Excerto da página:
──────────

Não deve ser por acaso que a palavra mais utilizada por Biden é o pronome possessivo nossos ou nossas.

Biden vem transmitir à Europa “os nossos valores e a nossa visão do futuro”, esperando que eles sejam partilhados pelas nações que partilham os valores e a visão do futuro dos EUA.

Biden explica melhor: “Os EUA devem liderar o mundo a partir de uma posição de força…”

A partir desta premissa, os aliados ou aceitam que os seus interesses e a sua visão do mundo é a dos EUA e se juntam para assumirem com aquele país uma posição de força na comunidade internacional, impondo-a, ou, quiçá, entendem que o mundo é hoje multipolar e, nesta conformidade, manifestarão a Biden que os interesses dos EUA não são os únicos num mundo tão diversificado e polarizado e que provavelmente não coincidirão sempre, nomeadamente quando os serviços secretos dos EUA espiam as conversações de Angela Merkel e de outros dirigentes mundiais aliados dos States.

Se há ponto em que a ordem internacional se deve basear é o de o que o mundo é cada vez mais diversificado e os seus interesses são-no igualmente.

Por mais rica ou poderosa que seja qualquer nação, ela nunca encarnará nem interpretará por si só a vastíssima comunidade internacional e muito menos um país que está envolvido direta ou indiretamente em inúmeros conflitos que vão desde a Palestina ao Afeganistão, da Ucrânia à China, desde a Rússia à Venezuela, desde o Sahara Ocidental ao Iémen, desde a Coreia à Síria.

Assumir uma posição de força em qualquer circunstância e, sobretudo, no mundo de hoje é ter uma conceção unilateralista dos interesses em jogo e considerar que os tais nossos prevalecem sobre os demais.

Não há no ordenamento jurídico qualquer preceito que permita utilizar uma posição de força para liderar o mundo.

Acresce que Biden se refere aos ataques da China e da Rússia através da vigilância de tecnologias invasivas que merecem a total condenação de quem quer viver livre do olho do Big Brother. Só que os EUA devem ser o único país do mundo que tem um aparelho de escuta de todas as comunicações mundiais em tempo real, no sentido de apanhar por arrasto tudo o que se passa no mundo desde os grandes negócios às ameaças terroristas, à espionagem dos armamentos dos outros países até às conversações dos seus dirigentes.

──────────

Dados brutos:

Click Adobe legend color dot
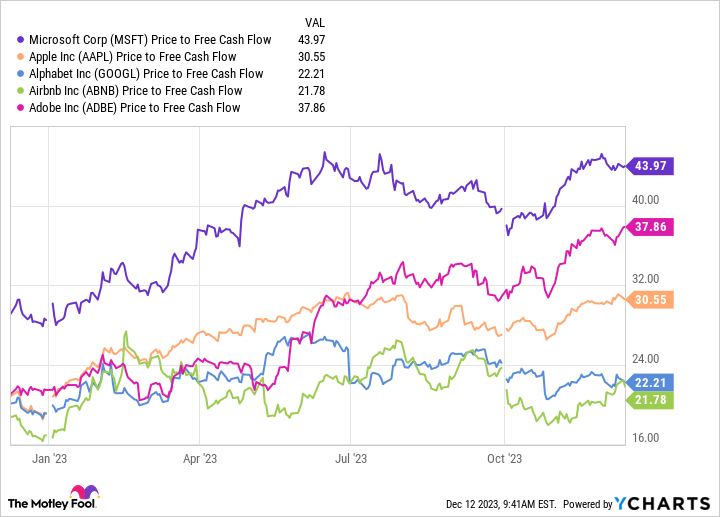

──────────

Instruções:
Dê continuidade ao texto sobre Biden e a liderança dos EUA, começando logo a seguir à última frase.

Resultado do exercício:
Em simultâneo, os EUA têm consagrado na lei poder assassinar em qualquer país do mundo políticos considerados inimigos.

Os serviços secretos dos EUA utilizam as mais avançadas tecnologias informáticas invasivas para espiolhar tudo o que se passa no mundo e no Planeta. Só partilham estas informações consigo próprios, pois é impossível partilhá-las com os aliados que espiam, como é natural.

Ninguém com tino nega a importância dos EUA no mundo e a sua contribuição para a paz e a segurança mundiais; só que se for a partir de posições de força para impor os seus interesses e a sua visão do mundo, é certo e seguro que os outros parceiros mundiais, com os seus interesses e visões próprias, jamais as aceitarão.

Em tal circunstância, o que nos espera é que os outros procurem posições de força para responder à força do outro lado.

O mundo precisa de uma posição de força para, em conjunto, acabar com a fome, vacinar África e a América Latina e os países pobres de todos os continentes. O mundo precisa que todos façam força para defender a paz. E força para atenuar as desigualdades entre os Estados.

Os nossos interesses enquanto cidadãos do mundo não são os de um ou dois ou três países; os nossos são os de todos nós, seja qual for o país onde nascemos.